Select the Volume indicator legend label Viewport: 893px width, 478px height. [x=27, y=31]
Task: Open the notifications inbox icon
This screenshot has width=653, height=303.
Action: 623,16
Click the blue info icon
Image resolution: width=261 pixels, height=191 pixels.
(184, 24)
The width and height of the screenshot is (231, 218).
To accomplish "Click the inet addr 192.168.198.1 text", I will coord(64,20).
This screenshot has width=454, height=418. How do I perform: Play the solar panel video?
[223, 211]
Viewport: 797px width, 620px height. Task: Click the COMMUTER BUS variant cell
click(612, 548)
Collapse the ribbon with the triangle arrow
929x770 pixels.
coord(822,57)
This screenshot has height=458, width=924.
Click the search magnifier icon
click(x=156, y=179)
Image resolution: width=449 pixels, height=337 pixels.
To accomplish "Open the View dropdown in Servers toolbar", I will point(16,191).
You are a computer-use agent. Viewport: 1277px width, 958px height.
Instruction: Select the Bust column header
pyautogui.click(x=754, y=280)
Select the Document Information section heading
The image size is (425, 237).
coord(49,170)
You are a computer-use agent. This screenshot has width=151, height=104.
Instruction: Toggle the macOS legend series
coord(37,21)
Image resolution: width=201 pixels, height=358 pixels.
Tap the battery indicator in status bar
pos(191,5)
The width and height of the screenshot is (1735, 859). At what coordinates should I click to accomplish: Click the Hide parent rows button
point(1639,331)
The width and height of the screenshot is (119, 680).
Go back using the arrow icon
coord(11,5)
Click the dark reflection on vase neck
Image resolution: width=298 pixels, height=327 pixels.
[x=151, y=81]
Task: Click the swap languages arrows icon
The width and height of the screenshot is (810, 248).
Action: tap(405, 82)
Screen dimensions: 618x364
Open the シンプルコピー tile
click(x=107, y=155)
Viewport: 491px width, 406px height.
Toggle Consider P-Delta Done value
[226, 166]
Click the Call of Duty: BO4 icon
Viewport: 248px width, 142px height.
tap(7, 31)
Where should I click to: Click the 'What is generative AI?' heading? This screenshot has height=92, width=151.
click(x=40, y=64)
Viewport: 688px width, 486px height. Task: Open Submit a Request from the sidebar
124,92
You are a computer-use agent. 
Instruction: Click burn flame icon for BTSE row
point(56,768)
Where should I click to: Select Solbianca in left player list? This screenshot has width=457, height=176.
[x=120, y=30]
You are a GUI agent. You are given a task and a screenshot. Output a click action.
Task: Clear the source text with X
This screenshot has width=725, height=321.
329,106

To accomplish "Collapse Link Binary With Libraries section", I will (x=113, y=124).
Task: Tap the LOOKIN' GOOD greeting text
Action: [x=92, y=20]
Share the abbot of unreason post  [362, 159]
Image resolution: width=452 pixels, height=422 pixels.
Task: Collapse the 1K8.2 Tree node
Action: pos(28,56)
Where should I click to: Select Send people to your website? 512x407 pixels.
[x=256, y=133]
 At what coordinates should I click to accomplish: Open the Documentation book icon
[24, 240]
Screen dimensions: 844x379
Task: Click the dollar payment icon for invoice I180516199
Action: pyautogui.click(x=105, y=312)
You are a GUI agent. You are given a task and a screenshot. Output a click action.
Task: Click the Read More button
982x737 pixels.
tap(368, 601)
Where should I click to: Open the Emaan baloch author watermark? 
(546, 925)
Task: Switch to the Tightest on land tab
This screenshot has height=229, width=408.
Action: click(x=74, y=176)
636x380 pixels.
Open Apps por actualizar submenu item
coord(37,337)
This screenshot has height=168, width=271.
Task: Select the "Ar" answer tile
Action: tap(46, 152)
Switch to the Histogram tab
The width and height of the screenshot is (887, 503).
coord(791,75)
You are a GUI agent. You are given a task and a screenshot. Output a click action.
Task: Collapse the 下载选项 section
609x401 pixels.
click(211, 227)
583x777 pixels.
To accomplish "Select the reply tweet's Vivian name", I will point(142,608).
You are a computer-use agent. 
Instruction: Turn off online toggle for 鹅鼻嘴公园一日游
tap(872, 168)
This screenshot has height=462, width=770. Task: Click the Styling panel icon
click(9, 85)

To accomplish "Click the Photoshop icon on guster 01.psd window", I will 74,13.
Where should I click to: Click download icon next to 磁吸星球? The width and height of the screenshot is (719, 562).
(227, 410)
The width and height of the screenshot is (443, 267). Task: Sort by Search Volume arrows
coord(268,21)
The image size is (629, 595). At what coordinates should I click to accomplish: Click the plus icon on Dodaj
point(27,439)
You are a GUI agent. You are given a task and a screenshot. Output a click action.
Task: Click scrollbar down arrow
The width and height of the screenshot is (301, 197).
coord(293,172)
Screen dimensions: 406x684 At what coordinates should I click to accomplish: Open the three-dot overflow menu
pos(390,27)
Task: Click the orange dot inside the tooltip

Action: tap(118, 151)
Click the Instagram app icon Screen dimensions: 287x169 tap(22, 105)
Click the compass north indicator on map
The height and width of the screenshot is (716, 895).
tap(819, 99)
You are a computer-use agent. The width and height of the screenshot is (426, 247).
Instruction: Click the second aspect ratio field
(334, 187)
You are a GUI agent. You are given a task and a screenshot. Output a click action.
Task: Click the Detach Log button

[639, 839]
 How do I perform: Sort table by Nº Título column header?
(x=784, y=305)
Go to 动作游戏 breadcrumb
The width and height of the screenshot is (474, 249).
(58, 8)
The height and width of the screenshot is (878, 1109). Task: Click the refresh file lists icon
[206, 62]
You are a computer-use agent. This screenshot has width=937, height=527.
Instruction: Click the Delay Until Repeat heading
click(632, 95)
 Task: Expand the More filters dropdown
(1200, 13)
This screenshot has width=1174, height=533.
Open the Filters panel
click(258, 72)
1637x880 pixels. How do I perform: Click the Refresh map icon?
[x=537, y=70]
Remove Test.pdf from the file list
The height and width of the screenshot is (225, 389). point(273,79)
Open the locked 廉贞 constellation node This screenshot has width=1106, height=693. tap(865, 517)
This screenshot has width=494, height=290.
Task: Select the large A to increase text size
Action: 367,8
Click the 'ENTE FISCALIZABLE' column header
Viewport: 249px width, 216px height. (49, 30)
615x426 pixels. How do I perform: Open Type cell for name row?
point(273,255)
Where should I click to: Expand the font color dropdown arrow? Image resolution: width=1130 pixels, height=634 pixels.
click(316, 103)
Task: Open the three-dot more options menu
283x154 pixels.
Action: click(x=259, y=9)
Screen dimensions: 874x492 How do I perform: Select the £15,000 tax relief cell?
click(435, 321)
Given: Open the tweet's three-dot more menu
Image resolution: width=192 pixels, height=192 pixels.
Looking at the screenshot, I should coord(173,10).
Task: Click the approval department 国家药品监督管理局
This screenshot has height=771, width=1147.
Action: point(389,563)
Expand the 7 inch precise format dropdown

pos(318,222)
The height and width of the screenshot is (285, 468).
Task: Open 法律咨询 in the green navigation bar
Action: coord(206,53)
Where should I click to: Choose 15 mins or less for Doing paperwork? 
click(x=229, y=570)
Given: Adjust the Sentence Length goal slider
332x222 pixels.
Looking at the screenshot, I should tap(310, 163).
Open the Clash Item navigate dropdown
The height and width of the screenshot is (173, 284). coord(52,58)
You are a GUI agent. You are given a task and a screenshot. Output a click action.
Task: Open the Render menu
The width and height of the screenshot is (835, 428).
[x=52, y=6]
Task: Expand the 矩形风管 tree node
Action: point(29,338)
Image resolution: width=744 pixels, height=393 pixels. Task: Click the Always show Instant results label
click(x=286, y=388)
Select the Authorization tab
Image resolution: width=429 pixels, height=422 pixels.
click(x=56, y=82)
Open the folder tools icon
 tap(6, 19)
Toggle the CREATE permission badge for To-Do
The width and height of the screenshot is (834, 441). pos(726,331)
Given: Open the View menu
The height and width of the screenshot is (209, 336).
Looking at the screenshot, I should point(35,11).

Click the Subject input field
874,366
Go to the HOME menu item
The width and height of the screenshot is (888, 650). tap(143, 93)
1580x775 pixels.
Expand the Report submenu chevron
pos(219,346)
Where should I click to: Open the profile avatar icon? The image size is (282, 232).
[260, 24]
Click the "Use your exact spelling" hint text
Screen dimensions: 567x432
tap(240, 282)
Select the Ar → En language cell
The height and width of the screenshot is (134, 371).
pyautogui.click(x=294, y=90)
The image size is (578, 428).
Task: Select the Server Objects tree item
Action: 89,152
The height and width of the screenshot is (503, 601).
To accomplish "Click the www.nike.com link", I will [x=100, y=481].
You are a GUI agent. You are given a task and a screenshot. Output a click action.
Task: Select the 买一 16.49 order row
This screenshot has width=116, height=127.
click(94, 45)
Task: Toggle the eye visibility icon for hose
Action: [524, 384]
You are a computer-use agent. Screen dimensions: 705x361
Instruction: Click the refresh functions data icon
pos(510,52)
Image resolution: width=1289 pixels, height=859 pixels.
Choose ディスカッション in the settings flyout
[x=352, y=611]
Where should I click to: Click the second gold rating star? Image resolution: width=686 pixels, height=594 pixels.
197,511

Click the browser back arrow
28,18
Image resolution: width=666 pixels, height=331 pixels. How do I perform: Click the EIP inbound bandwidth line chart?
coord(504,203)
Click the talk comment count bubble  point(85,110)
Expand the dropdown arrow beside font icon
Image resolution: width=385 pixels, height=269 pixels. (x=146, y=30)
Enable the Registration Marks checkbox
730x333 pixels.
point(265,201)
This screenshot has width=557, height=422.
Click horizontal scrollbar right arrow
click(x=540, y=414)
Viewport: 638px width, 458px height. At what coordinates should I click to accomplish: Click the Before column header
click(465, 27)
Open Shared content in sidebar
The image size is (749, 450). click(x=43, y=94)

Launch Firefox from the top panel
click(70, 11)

• [ASSIGNMENT] The line above containing "Viewport: 688px width, 486px", the line containing "636x380 pixels.", and every line between them are to be transcribed exactly; no other line is wanted.

• [RESPONSE AREA]
Viewport: 688px width, 486px height. Task: Open Submit a Request from the sidebar
124,92
You are a computer-use agent. 
Instruction: Click burn flame icon for BTSE row
point(56,768)
Where should I click to: Select Solbianca in left player list? This screenshot has width=457, height=176.
[x=120, y=30]
You are a GUI agent. You are given a task and a screenshot. Output a click action.
Task: Clear the source text with X
This screenshot has width=725, height=321.
329,106

To accomplish "Collapse Link Binary With Libraries section", I will (x=113, y=124).
Task: Tap the LOOKIN' GOOD greeting text
Action: [x=92, y=20]
Share the abbot of unreason post  [362, 159]
Image resolution: width=452 pixels, height=422 pixels.
Task: Collapse the 1K8.2 Tree node
Action: pos(28,56)
Where should I click to: Select Send people to your website? 512x407 pixels.
[x=256, y=133]
 At what coordinates should I click to accomplish: Open the Documentation book icon
[24, 240]
Screen dimensions: 844x379
Task: Click the dollar payment icon for invoice I180516199
Action: pyautogui.click(x=105, y=312)
You are a GUI agent. You are given a task and a screenshot. Output a click action.
Task: Click the Read More button
982x737 pixels.
tap(368, 601)
Where should I click to: Open the Emaan baloch author watermark? 
(546, 925)
Task: Switch to the Tightest on land tab
This screenshot has height=229, width=408.
Action: click(x=74, y=176)
636x380 pixels.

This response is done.